◆ What the task requires
The entries that follow are to be duplicated in full, character for character.

- - - - - - -

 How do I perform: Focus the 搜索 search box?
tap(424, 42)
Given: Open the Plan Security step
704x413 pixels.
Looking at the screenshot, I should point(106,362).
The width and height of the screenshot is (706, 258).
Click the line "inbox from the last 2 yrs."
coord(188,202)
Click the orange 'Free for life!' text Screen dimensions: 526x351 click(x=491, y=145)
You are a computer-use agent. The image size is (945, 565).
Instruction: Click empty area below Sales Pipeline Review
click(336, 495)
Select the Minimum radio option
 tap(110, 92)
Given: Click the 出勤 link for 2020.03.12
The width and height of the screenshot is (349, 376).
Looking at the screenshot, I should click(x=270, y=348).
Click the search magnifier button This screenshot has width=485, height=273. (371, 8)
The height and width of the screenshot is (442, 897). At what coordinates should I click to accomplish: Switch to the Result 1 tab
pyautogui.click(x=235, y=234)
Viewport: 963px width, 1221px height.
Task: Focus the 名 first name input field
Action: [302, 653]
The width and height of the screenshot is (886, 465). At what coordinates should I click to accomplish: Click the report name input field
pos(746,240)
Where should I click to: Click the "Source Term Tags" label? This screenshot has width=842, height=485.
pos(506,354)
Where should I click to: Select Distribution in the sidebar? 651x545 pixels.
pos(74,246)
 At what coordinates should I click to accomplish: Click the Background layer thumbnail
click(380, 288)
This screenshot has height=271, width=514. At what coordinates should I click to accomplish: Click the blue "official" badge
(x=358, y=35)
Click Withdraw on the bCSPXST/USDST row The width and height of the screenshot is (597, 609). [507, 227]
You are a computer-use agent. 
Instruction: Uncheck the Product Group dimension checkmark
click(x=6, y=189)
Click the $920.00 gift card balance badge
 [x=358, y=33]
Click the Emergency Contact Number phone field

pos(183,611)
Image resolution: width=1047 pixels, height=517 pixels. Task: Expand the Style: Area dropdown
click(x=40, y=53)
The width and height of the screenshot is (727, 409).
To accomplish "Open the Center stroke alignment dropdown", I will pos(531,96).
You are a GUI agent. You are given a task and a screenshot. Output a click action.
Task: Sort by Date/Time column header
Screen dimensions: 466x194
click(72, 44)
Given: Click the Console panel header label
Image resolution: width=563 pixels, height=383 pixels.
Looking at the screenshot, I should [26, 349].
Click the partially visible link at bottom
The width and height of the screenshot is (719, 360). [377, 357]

- - - - - - -

◆ Final answer
 How do I perform: Focus the 搜索 search box?
tap(424, 42)
Given: Open the Plan Security step
704x413 pixels.
Looking at the screenshot, I should point(106,362).
The width and height of the screenshot is (706, 258).
Click the line "inbox from the last 2 yrs."
coord(188,202)
Click the orange 'Free for life!' text Screen dimensions: 526x351 click(x=491, y=145)
You are a computer-use agent. The image size is (945, 565).
Instruction: Click empty area below Sales Pipeline Review
click(336, 495)
Select the Minimum radio option
 tap(110, 92)
Given: Click the 出勤 link for 2020.03.12
The width and height of the screenshot is (349, 376).
Looking at the screenshot, I should click(x=270, y=348).
Click the search magnifier button This screenshot has width=485, height=273. (371, 8)
The height and width of the screenshot is (442, 897). At what coordinates should I click to accomplish: Switch to the Result 1 tab
pyautogui.click(x=235, y=234)
Viewport: 963px width, 1221px height.
Task: Focus the 名 first name input field
Action: [302, 653]
The width and height of the screenshot is (886, 465). At what coordinates should I click to accomplish: Click the report name input field
pos(746,240)
Where should I click to: Click the "Source Term Tags" label? This screenshot has width=842, height=485.
pos(506,354)
Where should I click to: Select Distribution in the sidebar? 651x545 pixels.
pos(74,246)
 At what coordinates should I click to accomplish: Click the Background layer thumbnail
click(380, 288)
This screenshot has height=271, width=514. At what coordinates should I click to accomplish: Click the blue "official" badge
(x=358, y=35)
Click Withdraw on the bCSPXST/USDST row The width and height of the screenshot is (597, 609). [507, 227]
You are a computer-use agent. 
Instruction: Uncheck the Product Group dimension checkmark
click(x=6, y=189)
Click the $920.00 gift card balance badge
 [x=358, y=33]
Click the Emergency Contact Number phone field

pos(183,611)
Image resolution: width=1047 pixels, height=517 pixels. Task: Expand the Style: Area dropdown
click(x=40, y=53)
The width and height of the screenshot is (727, 409).
To accomplish "Open the Center stroke alignment dropdown", I will pos(531,96).
You are a GUI agent. You are given a task and a screenshot. Output a click action.
Task: Sort by Date/Time column header
Screen dimensions: 466x194
click(72, 44)
Given: Click the Console panel header label
Image resolution: width=563 pixels, height=383 pixels.
Looking at the screenshot, I should [26, 349].
Click the partially visible link at bottom
The width and height of the screenshot is (719, 360). [377, 357]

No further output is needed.